━━ DATA PROVIDED ━━
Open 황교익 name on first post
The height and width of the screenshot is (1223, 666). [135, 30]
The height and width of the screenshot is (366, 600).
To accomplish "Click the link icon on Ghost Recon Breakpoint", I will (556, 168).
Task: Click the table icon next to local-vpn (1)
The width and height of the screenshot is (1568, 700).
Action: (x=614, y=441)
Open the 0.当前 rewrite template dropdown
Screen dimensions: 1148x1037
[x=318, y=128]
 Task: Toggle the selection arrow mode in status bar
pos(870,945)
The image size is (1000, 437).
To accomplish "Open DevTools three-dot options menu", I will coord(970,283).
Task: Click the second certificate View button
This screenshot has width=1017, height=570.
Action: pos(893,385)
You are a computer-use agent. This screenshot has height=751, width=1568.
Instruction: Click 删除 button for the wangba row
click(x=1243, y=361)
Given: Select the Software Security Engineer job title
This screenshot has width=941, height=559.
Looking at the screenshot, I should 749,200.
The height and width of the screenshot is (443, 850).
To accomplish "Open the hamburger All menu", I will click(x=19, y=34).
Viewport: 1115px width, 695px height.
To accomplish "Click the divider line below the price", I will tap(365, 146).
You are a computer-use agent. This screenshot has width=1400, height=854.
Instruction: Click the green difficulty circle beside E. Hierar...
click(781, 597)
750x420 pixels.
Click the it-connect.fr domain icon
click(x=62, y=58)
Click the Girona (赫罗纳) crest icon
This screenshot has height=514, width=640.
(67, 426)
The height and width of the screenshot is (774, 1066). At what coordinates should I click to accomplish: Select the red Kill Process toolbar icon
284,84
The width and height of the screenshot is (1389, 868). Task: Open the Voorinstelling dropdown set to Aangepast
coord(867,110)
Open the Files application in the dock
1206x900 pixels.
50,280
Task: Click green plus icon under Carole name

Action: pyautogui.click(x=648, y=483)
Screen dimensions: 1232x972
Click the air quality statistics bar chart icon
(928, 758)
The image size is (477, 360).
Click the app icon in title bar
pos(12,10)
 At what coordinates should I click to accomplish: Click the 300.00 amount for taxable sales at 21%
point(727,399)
━━━
> _TASK TO CARRY OUT_
Rewrite all the records above as a numbered list, one line per item, leaving out any blank lines.

> _EXERCISE SOLUTION_
1. Open 황교익 name on first post
2. The height and width of the screenshot is (1223, 666). [135, 30]
3. The height and width of the screenshot is (366, 600).
4. To accomplish "Click the link icon on Ghost Recon Breakpoint", I will (556, 168).
5. Task: Click the table icon next to local-vpn (1)
6. The width and height of the screenshot is (1568, 700).
7. Action: (x=614, y=441)
8. Open the 0.当前 rewrite template dropdown
9. Screen dimensions: 1148x1037
10. [x=318, y=128]
11.  Task: Toggle the selection arrow mode in status bar
12. pos(870,945)
13. The image size is (1000, 437).
14. To accomplish "Open DevTools three-dot options menu", I will coord(970,283).
15. Task: Click the second certificate View button
16. This screenshot has width=1017, height=570.
17. Action: pos(893,385)
18. You are a computer-use agent. This screenshot has height=751, width=1568.
19. Instruction: Click 删除 button for the wangba row
20. click(x=1243, y=361)
21. Given: Select the Software Security Engineer job title
22. This screenshot has width=941, height=559.
23. Looking at the screenshot, I should 749,200.
24. The height and width of the screenshot is (443, 850).
25. To accomplish "Open the hamburger All menu", I will click(x=19, y=34).
26. Viewport: 1115px width, 695px height.
27. To accomplish "Click the divider line below the price", I will tap(365, 146).
28. You are a computer-use agent. This screenshot has width=1400, height=854.
29. Instruction: Click the green difficulty circle beside E. Hierar...
30. click(781, 597)
31. 750x420 pixels.
32. Click the it-connect.fr domain icon
33. click(x=62, y=58)
34. Click the Girona (赫罗纳) crest icon
35. This screenshot has height=514, width=640.
36. (67, 426)
37. The height and width of the screenshot is (774, 1066). At what coordinates should I click to accomplish: Select the red Kill Process toolbar icon
38. 284,84
39. The width and height of the screenshot is (1389, 868). Task: Open the Voorinstelling dropdown set to Aangepast
40. coord(867,110)
41. Open the Files application in the dock
42. 1206x900 pixels.
43. 50,280
44. Task: Click green plus icon under Carole name
45. Action: pyautogui.click(x=648, y=483)
46. Screen dimensions: 1232x972
47. Click the air quality statistics bar chart icon
48. (928, 758)
49. The image size is (477, 360).
50. Click the app icon in title bar
51. pos(12,10)
52.  At what coordinates should I click to accomplish: Click the 300.00 amount for taxable sales at 21%
53. point(727,399)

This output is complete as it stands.